▸ BRIEF:
Only the lines from the opening of the material through the one containing "God Has a Dream by Desmond Tutu (132, 127)" should be reproduced, each exactly as it stands.
Segment Start: MATERIAL PROVIDED
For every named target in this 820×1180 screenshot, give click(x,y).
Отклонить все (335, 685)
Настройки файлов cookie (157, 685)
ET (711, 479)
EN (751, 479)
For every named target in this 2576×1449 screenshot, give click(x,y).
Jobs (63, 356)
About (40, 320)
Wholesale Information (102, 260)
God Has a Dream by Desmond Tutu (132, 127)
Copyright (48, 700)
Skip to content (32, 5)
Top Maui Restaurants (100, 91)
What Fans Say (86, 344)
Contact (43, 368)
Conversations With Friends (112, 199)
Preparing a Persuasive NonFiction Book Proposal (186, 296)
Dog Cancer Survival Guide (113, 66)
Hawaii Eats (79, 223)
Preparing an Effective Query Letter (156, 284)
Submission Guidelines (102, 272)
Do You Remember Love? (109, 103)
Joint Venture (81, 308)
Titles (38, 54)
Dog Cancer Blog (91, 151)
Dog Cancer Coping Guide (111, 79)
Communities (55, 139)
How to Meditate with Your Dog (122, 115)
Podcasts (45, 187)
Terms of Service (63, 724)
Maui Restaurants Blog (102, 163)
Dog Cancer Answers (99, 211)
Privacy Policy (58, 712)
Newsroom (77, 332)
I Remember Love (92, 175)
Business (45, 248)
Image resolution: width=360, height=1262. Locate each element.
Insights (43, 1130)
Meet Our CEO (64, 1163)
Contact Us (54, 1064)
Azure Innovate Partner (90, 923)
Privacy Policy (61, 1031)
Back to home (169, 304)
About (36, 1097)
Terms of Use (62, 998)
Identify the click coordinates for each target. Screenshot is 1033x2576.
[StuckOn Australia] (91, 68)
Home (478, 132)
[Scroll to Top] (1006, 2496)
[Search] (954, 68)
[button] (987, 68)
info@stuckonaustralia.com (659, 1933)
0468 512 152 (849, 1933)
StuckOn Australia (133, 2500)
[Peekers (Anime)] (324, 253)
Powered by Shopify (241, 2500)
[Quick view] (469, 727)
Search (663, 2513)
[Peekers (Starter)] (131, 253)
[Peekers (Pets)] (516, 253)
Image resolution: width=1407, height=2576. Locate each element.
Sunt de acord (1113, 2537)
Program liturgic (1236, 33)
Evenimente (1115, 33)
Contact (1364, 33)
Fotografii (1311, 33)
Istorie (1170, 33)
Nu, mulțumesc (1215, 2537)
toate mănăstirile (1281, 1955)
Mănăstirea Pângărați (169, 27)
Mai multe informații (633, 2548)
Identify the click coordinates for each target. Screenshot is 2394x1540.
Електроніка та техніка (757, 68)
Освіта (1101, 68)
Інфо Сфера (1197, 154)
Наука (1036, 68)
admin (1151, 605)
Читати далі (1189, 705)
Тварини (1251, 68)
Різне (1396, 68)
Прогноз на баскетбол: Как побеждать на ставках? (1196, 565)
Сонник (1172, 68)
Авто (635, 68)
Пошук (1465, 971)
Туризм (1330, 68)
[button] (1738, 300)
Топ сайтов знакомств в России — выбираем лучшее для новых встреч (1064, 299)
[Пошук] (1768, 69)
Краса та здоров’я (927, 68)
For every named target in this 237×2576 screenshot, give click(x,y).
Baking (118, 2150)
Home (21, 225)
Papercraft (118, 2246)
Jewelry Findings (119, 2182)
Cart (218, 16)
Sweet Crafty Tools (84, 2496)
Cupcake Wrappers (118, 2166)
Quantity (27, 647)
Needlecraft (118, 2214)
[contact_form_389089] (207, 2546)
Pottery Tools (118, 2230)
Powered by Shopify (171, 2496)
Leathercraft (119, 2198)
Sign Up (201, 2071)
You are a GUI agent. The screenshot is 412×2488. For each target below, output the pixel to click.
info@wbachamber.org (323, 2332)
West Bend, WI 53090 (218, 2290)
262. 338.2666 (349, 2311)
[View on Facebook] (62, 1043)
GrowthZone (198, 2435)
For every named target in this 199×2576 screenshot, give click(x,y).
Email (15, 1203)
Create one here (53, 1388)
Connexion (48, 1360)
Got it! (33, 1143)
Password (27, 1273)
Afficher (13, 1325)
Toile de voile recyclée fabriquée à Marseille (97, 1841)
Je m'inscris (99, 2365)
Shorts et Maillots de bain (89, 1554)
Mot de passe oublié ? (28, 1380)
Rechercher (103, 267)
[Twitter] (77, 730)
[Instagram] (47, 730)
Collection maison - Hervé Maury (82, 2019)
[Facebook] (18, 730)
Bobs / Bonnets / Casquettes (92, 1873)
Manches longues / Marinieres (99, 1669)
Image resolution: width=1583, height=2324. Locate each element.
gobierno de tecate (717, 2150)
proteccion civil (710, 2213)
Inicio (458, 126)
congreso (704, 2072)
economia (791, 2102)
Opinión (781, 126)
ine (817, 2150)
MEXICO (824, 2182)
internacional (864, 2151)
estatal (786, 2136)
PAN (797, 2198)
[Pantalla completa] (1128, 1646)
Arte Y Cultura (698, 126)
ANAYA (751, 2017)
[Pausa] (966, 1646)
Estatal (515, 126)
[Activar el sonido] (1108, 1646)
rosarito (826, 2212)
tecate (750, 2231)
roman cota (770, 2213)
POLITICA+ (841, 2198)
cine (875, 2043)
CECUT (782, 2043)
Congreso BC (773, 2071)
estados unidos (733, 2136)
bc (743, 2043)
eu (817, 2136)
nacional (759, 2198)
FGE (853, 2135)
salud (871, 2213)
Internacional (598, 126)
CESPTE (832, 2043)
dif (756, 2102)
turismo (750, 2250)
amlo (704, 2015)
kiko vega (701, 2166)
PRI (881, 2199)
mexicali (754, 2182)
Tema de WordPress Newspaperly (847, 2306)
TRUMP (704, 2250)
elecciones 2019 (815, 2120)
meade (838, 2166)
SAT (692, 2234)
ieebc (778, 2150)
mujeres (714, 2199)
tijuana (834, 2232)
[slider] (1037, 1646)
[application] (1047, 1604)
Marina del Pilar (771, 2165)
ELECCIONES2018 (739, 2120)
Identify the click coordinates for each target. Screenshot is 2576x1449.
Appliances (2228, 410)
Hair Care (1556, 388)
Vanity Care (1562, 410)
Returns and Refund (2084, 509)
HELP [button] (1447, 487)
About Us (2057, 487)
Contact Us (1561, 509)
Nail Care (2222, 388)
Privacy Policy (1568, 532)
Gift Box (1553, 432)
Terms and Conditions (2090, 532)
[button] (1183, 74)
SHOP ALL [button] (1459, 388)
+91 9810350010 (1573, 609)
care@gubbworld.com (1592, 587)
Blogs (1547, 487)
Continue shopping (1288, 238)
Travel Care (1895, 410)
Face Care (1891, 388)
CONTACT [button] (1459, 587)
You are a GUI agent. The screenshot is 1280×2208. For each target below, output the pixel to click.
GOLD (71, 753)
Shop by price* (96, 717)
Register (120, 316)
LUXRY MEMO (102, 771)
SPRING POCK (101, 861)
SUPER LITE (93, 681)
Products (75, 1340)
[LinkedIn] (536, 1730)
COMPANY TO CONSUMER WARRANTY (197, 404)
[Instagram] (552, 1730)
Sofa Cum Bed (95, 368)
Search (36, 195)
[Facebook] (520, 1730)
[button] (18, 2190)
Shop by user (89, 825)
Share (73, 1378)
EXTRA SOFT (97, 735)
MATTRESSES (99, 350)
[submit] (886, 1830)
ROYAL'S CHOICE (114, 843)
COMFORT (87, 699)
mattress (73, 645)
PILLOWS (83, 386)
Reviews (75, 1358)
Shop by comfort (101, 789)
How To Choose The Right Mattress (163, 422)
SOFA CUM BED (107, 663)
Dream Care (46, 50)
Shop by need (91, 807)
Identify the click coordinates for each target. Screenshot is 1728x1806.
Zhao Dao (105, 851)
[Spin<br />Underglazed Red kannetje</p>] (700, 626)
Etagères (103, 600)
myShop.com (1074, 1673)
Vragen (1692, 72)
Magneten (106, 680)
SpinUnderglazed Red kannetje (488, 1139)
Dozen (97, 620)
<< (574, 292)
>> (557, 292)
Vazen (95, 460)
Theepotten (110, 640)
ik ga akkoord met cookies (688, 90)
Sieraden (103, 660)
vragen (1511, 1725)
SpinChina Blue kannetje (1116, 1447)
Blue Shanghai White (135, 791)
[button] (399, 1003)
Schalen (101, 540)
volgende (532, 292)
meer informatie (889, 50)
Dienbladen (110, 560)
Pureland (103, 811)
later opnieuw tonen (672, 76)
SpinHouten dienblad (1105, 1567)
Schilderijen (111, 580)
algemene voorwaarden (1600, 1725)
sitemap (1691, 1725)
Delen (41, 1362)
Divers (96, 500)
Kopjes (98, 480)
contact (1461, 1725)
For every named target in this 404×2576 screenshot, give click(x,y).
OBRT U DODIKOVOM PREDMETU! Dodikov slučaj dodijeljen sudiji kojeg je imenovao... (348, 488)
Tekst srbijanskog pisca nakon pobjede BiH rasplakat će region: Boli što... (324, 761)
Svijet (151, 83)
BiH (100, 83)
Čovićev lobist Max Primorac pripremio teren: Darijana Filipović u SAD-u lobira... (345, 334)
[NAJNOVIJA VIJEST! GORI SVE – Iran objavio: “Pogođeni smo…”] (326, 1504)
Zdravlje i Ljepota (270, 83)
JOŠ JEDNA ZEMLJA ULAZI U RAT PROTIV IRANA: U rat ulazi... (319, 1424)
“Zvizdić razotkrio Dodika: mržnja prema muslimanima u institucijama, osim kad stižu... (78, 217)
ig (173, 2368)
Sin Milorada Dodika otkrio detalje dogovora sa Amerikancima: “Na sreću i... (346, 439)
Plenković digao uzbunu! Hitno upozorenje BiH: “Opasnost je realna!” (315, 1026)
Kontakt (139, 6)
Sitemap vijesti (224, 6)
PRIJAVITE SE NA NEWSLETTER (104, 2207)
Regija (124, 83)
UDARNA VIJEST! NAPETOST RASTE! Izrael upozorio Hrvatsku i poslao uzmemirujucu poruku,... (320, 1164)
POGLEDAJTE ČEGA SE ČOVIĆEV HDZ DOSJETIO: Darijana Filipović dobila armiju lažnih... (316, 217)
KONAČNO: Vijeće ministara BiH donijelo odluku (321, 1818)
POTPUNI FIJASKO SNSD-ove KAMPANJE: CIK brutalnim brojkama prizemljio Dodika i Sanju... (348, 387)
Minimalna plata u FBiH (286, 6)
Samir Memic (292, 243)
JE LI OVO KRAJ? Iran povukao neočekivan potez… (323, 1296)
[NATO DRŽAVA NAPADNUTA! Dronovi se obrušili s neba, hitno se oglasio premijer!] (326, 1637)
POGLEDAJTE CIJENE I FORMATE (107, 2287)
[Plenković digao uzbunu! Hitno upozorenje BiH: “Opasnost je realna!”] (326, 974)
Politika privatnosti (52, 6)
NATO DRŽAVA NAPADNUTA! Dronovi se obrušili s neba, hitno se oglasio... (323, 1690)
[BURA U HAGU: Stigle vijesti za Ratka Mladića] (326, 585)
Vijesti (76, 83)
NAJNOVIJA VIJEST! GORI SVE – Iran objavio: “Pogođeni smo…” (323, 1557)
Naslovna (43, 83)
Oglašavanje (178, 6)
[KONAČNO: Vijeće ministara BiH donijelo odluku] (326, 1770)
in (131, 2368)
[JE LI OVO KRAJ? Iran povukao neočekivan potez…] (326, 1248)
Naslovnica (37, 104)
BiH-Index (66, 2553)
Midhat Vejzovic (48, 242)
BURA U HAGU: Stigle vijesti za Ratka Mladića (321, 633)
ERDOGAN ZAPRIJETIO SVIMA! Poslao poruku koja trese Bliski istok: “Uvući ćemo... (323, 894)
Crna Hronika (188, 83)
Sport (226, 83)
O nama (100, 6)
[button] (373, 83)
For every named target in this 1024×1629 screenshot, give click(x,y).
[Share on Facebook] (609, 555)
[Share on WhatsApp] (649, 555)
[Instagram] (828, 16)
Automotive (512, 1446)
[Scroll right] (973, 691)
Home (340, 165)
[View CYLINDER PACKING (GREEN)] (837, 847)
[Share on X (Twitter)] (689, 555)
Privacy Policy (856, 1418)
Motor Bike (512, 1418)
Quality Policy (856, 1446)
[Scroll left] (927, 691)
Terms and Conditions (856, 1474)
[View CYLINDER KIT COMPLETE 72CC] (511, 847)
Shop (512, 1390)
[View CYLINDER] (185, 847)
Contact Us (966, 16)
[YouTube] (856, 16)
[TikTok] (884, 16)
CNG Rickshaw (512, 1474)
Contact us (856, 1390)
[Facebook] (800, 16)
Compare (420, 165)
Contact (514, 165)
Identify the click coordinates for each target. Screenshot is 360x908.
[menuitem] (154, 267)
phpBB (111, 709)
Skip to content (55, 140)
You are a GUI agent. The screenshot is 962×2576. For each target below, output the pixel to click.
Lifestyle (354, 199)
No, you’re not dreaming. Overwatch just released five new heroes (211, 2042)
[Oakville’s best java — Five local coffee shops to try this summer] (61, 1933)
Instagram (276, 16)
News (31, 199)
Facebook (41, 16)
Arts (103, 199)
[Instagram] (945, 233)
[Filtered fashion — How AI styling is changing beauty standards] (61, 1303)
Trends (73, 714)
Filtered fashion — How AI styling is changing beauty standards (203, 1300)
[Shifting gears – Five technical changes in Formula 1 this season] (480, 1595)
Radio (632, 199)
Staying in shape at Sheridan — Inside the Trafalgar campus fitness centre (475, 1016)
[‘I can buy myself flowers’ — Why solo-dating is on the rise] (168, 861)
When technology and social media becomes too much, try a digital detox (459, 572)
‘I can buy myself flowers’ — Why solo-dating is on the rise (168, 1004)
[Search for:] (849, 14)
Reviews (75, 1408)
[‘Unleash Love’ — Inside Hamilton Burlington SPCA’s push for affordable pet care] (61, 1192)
Segment End: MATERIAL PROVIDED
▸ FINISHED EXERCISE:
For every named target in this 820×1180 screenshot, give click(x,y).
Отклонить все (335, 685)
Настройки файлов cookie (157, 685)
ET (711, 479)
EN (751, 479)
For every named target in this 2576×1449 screenshot, give click(x,y).
Jobs (63, 356)
About (40, 320)
Wholesale Information (102, 260)
God Has a Dream by Desmond Tutu (132, 127)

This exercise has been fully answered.